WORK REQUIRED: The expected output is exactly the lines below, starting at the line with "Given: Click the" and ending at the line with "Collapse the dtGetPDAResult", both included; no other line belongs in it.
Start of AVAILABLE DATA
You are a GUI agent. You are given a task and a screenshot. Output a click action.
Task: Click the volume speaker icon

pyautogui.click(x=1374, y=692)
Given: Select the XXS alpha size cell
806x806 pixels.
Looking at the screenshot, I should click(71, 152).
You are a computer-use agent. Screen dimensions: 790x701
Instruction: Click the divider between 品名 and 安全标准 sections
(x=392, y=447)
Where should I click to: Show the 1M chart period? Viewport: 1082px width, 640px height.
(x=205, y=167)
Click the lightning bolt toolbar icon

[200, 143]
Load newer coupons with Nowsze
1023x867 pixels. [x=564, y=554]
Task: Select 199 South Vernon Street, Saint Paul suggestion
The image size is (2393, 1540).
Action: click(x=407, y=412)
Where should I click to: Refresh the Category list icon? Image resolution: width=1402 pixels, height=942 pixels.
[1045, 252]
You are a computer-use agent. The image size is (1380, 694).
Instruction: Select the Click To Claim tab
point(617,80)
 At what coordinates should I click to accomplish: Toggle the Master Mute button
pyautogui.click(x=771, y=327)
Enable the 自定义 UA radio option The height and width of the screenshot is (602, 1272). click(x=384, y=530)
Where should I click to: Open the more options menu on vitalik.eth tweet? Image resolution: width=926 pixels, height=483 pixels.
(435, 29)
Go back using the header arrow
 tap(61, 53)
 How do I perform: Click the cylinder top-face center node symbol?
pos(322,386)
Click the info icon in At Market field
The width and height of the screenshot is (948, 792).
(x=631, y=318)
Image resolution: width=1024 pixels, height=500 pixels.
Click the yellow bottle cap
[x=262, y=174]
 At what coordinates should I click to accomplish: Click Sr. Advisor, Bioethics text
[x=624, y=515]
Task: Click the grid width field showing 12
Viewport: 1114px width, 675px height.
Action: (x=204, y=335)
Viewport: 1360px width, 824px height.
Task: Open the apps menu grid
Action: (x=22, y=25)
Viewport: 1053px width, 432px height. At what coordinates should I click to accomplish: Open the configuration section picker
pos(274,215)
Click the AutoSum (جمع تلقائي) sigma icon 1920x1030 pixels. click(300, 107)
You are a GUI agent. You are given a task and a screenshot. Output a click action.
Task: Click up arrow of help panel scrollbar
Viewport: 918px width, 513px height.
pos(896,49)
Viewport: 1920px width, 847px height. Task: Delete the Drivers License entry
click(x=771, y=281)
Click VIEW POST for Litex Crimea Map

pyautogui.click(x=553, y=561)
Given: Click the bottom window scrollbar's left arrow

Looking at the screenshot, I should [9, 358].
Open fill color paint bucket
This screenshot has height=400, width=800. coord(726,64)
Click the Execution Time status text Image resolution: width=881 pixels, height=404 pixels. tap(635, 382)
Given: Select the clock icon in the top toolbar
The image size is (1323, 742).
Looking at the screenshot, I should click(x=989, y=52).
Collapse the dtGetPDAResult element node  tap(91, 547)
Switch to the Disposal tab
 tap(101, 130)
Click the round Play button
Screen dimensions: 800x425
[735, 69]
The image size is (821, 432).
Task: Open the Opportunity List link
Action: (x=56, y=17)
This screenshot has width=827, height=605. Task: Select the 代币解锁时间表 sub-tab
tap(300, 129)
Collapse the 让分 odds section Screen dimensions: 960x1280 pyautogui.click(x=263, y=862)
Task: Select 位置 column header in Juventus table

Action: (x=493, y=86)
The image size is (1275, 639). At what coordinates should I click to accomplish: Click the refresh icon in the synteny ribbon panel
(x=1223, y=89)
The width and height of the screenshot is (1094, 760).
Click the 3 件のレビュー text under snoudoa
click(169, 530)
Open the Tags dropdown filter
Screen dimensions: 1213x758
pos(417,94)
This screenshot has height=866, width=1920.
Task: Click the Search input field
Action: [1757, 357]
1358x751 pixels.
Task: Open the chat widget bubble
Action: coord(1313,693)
End of AVAILABLE DATA
RESPONSE AREA:
Given: Click the bottom window scrollbar's left arrow

Looking at the screenshot, I should [9, 358].
Open fill color paint bucket
This screenshot has height=400, width=800. coord(726,64)
Click the Execution Time status text Image resolution: width=881 pixels, height=404 pixels. tap(635, 382)
Given: Select the clock icon in the top toolbar
The image size is (1323, 742).
Looking at the screenshot, I should click(x=989, y=52).
Collapse the dtGetPDAResult element node  tap(91, 547)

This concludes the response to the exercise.